◆ WRITTEN INSTRUCTION: Update the records by replacing "icon" with "button" wherever it appears, and repeat the lines with no other changes.

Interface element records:
— start —

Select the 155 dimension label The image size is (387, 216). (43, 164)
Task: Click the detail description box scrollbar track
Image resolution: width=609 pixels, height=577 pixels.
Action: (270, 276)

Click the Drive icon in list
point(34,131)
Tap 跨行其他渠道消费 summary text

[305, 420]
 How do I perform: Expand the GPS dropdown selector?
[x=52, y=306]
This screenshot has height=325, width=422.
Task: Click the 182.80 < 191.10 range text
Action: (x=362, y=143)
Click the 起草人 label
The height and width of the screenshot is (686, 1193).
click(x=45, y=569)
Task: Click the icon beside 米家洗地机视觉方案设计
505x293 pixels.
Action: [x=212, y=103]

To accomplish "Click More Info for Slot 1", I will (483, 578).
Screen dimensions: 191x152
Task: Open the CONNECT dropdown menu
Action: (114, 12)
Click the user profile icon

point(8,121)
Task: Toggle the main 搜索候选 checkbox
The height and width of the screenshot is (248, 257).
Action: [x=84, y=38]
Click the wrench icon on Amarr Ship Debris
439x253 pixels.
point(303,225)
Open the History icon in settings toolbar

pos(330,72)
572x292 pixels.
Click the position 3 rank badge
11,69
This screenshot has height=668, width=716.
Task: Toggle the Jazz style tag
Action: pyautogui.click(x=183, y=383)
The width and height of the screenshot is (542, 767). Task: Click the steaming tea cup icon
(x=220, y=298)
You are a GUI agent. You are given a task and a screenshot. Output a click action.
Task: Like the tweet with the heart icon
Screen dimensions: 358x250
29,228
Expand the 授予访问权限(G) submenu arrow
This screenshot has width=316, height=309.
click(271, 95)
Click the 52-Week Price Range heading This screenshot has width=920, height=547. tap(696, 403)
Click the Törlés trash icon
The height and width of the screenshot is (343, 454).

— end —

◆ TASK RESULT:
Select the 155 dimension label The image size is (387, 216). (43, 164)
Task: Click the detail description box scrollbar track
Image resolution: width=609 pixels, height=577 pixels.
Action: (270, 276)

Click the Drive button in list
point(34,131)
Tap 跨行其他渠道消费 summary text

[305, 420]
 How do I perform: Expand the GPS dropdown selector?
[x=52, y=306]
This screenshot has height=325, width=422.
Task: Click the 182.80 < 191.10 range text
Action: (x=362, y=143)
Click the 起草人 label
The height and width of the screenshot is (686, 1193).
click(x=45, y=569)
Task: Click the button beside 米家洗地机视觉方案设计
505x293 pixels.
Action: [x=212, y=103]

To accomplish "Click More Info for Slot 1", I will (483, 578).
Screen dimensions: 191x152
Task: Open the CONNECT dropdown menu
Action: (114, 12)
Click the user profile button

point(8,121)
Task: Toggle the main 搜索候选 checkbox
The height and width of the screenshot is (248, 257).
Action: [x=84, y=38]
Click the wrench button on Amarr Ship Debris
439x253 pixels.
point(303,225)
Open the History button in settings toolbar

pos(330,72)
572x292 pixels.
Click the position 3 rank badge
11,69
This screenshot has height=668, width=716.
Task: Toggle the Jazz style tag
Action: pyautogui.click(x=183, y=383)
The width and height of the screenshot is (542, 767). Task: Click the steaming tea cup button
(x=220, y=298)
You are a GUI agent. You are given a task and a screenshot. Output a click action.
Task: Like the tweet with the heart button
Screen dimensions: 358x250
29,228
Expand the 授予访问权限(G) submenu arrow
This screenshot has width=316, height=309.
click(271, 95)
Click the 52-Week Price Range heading This screenshot has width=920, height=547. tap(696, 403)
Click the Törlés trash button
The height and width of the screenshot is (343, 454).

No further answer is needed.